Following fruitful negotiations with the Spanish government in Madrid, Britain is nearing agreement on a new treaty governing Gibraltar’s relationship with the European Union after Brexit.
On Thursday night’s episode of BBC Question Time, a viewer questioned about taking the Brexit benefit, and Jacob Rees-Mogg responded in a straightforward manner. When asked about EU regulations that become effective after Brexit, the Conservative party Brexiteer advised the audience to travel “where they are welcome.”
After a member of the audience posed the following question to the panellist: “When I’m waiting in a 40 min Spanish passport queue on holiday, which brexit benefit should I console myself with to make my queuing worthwhile?”
This week, the Thursday flagship show of the BBC visited Winchester.
Jacob Rees-Mogg, Shabana Mahmood, the national campaign organiser for Labour, and Pat Cullen, the general secretary of the Royal College of Nursing, served as panellists with presenter Fiona Bruce.

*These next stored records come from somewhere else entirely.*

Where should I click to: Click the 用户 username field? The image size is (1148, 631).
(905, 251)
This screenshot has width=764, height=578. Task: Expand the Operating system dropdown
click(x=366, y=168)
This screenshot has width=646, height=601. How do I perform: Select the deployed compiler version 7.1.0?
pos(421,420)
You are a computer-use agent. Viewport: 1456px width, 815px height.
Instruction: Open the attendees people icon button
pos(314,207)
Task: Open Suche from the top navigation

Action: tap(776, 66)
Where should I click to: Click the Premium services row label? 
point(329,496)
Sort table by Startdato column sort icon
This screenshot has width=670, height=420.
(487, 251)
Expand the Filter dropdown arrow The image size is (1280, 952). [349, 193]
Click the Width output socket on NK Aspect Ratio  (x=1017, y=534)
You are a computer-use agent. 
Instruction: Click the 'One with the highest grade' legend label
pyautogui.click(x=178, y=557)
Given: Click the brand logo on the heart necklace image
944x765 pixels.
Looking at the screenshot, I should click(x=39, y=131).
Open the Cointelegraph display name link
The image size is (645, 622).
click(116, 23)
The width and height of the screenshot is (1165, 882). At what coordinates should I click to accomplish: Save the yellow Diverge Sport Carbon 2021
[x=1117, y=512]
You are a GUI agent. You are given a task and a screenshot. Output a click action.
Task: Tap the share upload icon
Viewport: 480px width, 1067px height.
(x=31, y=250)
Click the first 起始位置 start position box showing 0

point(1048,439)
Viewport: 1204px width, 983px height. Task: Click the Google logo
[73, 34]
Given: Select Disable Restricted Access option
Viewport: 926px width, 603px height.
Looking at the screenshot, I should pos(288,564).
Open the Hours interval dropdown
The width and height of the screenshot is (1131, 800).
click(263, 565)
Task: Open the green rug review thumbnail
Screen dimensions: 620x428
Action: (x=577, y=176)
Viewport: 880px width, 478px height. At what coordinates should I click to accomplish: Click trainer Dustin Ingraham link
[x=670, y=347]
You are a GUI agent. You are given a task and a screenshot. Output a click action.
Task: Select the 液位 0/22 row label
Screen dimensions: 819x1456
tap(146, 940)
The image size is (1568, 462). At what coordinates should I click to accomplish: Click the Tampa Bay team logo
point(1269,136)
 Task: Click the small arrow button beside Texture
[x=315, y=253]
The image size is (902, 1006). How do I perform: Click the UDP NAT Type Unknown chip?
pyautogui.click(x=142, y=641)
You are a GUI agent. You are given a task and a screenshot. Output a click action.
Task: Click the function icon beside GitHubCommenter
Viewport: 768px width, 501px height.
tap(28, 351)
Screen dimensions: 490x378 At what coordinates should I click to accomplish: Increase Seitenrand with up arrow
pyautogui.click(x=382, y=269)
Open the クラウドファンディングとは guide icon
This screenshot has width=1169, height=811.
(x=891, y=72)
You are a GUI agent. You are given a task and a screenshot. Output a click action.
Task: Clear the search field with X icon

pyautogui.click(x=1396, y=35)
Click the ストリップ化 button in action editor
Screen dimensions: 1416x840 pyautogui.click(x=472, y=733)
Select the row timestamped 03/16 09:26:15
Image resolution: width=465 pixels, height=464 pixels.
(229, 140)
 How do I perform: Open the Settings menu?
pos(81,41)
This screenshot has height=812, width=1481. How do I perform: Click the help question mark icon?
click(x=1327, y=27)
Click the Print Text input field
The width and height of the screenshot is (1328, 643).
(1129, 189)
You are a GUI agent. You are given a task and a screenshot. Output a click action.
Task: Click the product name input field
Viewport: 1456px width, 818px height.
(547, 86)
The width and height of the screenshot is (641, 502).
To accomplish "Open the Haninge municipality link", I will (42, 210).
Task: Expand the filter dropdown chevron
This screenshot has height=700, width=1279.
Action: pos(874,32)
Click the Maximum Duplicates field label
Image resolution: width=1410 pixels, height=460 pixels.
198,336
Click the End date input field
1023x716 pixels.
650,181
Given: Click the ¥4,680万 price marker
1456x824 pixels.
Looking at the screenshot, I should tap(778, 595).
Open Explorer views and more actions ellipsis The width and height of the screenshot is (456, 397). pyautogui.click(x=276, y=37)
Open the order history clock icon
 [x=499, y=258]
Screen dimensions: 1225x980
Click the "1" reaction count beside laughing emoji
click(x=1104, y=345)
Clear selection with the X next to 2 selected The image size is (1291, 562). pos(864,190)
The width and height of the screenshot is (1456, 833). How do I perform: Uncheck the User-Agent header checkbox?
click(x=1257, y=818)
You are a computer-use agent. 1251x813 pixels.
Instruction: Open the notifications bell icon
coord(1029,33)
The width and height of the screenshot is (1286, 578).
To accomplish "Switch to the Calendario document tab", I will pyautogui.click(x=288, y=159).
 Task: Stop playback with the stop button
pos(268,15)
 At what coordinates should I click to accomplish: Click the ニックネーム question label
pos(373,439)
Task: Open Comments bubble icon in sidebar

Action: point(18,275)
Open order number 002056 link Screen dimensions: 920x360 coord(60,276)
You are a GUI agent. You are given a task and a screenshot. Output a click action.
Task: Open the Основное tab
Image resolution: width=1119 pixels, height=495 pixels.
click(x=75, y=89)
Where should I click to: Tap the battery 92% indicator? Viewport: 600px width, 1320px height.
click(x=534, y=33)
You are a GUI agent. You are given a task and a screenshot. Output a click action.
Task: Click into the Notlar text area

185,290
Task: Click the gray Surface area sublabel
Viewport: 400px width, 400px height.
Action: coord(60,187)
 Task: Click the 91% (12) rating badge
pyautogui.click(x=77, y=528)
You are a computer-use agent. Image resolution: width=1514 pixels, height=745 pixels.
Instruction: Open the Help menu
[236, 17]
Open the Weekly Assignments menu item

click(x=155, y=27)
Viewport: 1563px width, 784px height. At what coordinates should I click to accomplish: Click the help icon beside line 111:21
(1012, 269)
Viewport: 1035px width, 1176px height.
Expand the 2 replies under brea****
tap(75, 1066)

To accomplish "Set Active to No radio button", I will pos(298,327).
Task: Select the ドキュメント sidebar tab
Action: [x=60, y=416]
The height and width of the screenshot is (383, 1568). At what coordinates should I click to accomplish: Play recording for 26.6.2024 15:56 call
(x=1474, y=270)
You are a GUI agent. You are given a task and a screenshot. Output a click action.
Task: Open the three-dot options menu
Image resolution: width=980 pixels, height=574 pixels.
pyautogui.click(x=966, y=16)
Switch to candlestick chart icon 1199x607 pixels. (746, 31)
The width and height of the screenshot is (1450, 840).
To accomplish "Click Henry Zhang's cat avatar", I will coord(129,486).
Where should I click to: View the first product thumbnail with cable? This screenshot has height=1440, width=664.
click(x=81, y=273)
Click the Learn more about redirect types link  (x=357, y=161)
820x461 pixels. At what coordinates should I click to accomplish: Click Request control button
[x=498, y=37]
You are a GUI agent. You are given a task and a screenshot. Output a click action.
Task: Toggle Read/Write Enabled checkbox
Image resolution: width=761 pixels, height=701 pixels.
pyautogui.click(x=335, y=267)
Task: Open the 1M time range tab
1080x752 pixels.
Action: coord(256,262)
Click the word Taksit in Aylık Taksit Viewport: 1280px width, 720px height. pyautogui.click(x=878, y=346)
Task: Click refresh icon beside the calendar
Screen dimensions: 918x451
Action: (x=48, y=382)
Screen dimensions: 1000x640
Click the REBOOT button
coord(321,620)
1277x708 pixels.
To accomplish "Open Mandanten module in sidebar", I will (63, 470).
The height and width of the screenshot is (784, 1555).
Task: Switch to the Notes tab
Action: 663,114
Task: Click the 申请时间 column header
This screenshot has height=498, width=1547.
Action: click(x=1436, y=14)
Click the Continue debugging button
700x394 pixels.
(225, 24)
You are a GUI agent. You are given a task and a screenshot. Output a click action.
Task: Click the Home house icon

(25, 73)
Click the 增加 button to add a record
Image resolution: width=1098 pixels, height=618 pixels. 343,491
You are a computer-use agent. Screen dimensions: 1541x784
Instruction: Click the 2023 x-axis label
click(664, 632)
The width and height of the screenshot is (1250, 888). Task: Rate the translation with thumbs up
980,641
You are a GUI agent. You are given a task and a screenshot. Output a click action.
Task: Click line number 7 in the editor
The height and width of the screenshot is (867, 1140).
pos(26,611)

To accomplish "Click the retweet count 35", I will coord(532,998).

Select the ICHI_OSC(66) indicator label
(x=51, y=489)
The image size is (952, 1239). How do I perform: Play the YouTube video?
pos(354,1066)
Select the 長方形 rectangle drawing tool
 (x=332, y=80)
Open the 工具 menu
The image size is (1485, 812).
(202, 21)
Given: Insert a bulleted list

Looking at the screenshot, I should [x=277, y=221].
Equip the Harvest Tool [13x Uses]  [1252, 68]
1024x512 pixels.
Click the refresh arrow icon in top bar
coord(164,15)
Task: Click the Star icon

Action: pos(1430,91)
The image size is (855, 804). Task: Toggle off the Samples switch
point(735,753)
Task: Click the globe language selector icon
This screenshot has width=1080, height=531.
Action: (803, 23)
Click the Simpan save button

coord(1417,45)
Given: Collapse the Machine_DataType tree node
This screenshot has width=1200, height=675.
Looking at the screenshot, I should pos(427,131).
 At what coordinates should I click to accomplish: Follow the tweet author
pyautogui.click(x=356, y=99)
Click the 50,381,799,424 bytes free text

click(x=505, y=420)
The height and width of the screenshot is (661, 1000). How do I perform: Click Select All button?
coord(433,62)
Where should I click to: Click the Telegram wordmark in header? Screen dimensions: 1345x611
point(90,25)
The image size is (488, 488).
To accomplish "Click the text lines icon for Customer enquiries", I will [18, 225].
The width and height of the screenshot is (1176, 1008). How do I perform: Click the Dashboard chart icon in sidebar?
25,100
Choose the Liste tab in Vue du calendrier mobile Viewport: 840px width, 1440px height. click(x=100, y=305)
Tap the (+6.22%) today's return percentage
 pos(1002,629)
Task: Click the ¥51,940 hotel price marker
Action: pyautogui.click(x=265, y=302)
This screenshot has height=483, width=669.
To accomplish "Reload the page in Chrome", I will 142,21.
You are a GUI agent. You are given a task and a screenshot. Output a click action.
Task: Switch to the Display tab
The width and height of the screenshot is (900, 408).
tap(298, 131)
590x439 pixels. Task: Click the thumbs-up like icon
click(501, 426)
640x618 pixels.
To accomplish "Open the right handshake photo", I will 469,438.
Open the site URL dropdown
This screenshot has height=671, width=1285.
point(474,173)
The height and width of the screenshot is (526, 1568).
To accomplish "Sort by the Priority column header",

Mr. Rees-Mogg responded to the audience member’s remark by saying: “I don’t get held in Portugal because the Portuguese Government has given us access to their E gates because they recognise having British tourists is a good thing to do.
“So, you should go where you are welcome.
“If the Spanish don’t want British custom, there is no need to spend your hard-earned money in Spain. The basic advantage is democracy.
“You now decide how you are governed.
“Huge amounts of money have been paid out in the European Union bribes that we were talking about today.
“Is that how do we want to be governed by a corrupt European Parliament or do we want to make our own laws on your votes?
“That is the fundamental principle basis. There are things that are already passing through the Parliament.
“We are having a massive reform of the National Services Regulations to make our system more competitive.
“We have got solvency too coming through that could put a £100billion extra investment into the British industry.
Wednesday night, Spanish Foreign Minister José Manuel Albares announced that the Spanish and British governments had reached an agreement to “progress as fast as possible” in resolving their differences regarding the requirement of a visa for citizens of British-owned Gibraltar to enter the Schengen region.
“These are the big things that are happening.”